Old MacDonald had a farm - with cows and pigs that went moo and oink. But if the old childrens' song were written today, young MacDonald's farm wouldn't be complete without a computer giving him access to the Internet.

Farmers have been using computers for a variety of purposes for a while. But now some German farmers have begun to use Internet auctions to sell their livestock.

So even the world's smelliest, dirtiest commodity is making itself at home in history's cleanest, most antiseptic marketplace, the digital universe.

Banking on piggies

Internet auction houses like ebay are among the most popular websites on the net. You can buy or sell anything from ancient artifacts to computer software.

Why not use Internet technology to auction off livestock as well, thought some German farmers, who set up an auction site for their pigs.

The number of animals sold at virtual auctions is still relatively small. Of the 140,000 pigs traded in northwest Germany every week, a mere thousand are sold via mouseclick.

The globalized pig-sty

The idea of the virtual livestock auction is catching on in Europe. Friedrich Harke is one German pig farmer who is beginning to see its advantages.

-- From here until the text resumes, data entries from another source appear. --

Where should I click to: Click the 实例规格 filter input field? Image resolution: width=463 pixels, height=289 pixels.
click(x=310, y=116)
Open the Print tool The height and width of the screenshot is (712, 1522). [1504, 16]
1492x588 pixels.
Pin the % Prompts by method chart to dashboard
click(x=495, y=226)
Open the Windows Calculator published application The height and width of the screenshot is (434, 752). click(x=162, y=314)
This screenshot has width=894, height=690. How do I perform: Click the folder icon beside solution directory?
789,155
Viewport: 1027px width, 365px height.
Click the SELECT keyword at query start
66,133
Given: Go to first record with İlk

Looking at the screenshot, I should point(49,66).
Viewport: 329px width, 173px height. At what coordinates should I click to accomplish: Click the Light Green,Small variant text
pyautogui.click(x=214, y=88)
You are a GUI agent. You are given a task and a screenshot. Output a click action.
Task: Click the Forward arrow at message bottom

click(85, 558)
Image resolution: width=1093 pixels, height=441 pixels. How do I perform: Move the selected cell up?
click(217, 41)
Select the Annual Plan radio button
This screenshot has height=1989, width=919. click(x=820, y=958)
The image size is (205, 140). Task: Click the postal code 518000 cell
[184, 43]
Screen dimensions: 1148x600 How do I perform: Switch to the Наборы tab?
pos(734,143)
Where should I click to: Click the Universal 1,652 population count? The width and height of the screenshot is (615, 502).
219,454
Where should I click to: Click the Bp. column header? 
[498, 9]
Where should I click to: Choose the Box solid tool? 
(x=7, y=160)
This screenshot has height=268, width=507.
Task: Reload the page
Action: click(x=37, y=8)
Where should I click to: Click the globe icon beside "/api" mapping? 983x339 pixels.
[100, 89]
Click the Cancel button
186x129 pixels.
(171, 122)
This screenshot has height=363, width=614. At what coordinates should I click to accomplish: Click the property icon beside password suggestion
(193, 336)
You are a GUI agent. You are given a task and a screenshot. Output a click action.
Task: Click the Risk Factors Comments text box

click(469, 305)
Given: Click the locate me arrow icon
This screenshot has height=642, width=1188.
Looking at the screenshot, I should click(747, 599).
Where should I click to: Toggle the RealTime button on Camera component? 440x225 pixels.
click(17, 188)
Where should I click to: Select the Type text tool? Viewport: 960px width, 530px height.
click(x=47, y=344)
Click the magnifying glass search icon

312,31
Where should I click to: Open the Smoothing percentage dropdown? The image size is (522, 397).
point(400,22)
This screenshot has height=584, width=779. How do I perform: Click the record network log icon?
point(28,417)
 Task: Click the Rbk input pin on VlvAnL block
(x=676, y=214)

Until now, he sold his swine to a farming cooperative. The price was fixed weeks in advance and relatively low.

He has now begun to put his pigs up for sale at the virtual pigmarket on the internet. Every two weeks he makes an online sales offer. And a short while ago, he managed to sell his 180 prime pigs over the internet for the first time.

"With this way of marketing this many animals, I get around €23,000 ($20,100) for the entire load of pigs," explains Harke. "If I had done it the conventional way, I would have got around €200 less, and it would have taken three weeks for the money to get into my account. When selling online, I get my money within a week."

E-bidding

One of Friedrich Harke's customers is the livestock trader Hans Bernd Mergelmeyer. Just minutes before the virtual meat market opens, he works out the day's price for a kilogram of meat. A few cent more or less make the difference between a profit or a loss.

Today he doesn't want to spend more than €1.47 per kilogram. But as business opens on the virtual trading floor, all five online offers go for more than 1.47. Too expensive..

But Mergelmeyer still likes the virtual pigmarket. "I don't have to worry about customer service or setting up a sales network," says Mergelmeyer. "I just decide at short notice, whether I want to buy or not, and that really is low maintenance."

A new way of doing business

Mergelmeyer's father Johann remains suspicious of the online market. Fast trading via mouse-click is a different world from when he set up the family business.

"In the old days we sealed a deal by a handshake," he says. "Then you just paid or took your cash and you could load the animals on the truck. Since we have the computers, we just communicate with customer numbers, all the personal dealing is over."

But the trade with real pigs and face to face dealing still exists. Internet livestock auctions are still considered rather exotic in Europe.

Most farmers still sell their animals at traditional livestock auctions. Here, the experts still set the prices just like they did in the old days. And the deal is sealed when the auctioneer's hammer falls, "...going, going, gone."